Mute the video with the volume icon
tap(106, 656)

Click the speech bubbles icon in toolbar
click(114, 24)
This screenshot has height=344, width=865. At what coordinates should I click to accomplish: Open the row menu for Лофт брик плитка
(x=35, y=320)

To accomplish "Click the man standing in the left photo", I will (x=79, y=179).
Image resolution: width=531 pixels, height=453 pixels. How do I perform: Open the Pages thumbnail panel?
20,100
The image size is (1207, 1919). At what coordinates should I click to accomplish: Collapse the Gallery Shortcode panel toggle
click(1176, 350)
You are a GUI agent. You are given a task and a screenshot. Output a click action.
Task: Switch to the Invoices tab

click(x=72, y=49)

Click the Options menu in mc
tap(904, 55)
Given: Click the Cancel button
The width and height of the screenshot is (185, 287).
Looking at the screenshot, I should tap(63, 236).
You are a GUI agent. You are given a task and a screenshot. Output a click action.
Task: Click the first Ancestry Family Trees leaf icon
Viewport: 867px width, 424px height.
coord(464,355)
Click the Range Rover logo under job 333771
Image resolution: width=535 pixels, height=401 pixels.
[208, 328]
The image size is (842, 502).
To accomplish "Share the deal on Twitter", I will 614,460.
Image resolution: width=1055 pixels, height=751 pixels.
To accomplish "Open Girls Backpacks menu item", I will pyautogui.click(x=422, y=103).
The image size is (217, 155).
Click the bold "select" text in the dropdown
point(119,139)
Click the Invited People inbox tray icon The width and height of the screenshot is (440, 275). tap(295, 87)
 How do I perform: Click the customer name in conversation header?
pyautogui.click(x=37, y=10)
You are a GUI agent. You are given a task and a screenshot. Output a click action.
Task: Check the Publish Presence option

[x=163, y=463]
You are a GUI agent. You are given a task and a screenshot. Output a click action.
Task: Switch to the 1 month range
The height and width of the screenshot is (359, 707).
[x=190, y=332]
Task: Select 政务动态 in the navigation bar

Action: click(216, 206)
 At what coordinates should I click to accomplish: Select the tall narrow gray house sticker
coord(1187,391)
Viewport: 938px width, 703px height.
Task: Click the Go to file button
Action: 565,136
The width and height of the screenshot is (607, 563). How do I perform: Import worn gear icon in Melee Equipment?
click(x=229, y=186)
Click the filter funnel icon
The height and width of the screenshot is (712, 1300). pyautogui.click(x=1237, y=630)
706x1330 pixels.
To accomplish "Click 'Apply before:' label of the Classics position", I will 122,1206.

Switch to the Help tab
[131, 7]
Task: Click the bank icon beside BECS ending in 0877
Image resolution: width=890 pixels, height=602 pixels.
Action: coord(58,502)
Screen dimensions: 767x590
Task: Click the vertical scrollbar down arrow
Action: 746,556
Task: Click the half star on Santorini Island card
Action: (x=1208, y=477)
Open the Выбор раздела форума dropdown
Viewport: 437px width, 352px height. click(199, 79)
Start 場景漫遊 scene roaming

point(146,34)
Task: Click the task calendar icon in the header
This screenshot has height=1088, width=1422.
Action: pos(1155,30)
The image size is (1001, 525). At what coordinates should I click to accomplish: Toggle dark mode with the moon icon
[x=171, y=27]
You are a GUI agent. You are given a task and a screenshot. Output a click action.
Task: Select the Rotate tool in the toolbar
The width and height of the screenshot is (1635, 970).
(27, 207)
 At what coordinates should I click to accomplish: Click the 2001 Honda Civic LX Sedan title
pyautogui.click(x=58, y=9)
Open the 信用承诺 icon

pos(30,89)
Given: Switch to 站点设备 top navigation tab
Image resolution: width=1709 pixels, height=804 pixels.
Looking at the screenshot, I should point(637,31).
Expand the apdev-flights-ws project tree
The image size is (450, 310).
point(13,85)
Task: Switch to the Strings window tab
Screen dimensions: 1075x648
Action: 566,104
────────────────
AIM
Show every line of the records above that contains the word "Switch".

FINAL ANSWER
Task: Switch to the Invoices tab
Task: Switch to the 1 month range
Switch to the Help tab
Given: Switch to 站点设备 top navigation tab
Task: Switch to the Strings window tab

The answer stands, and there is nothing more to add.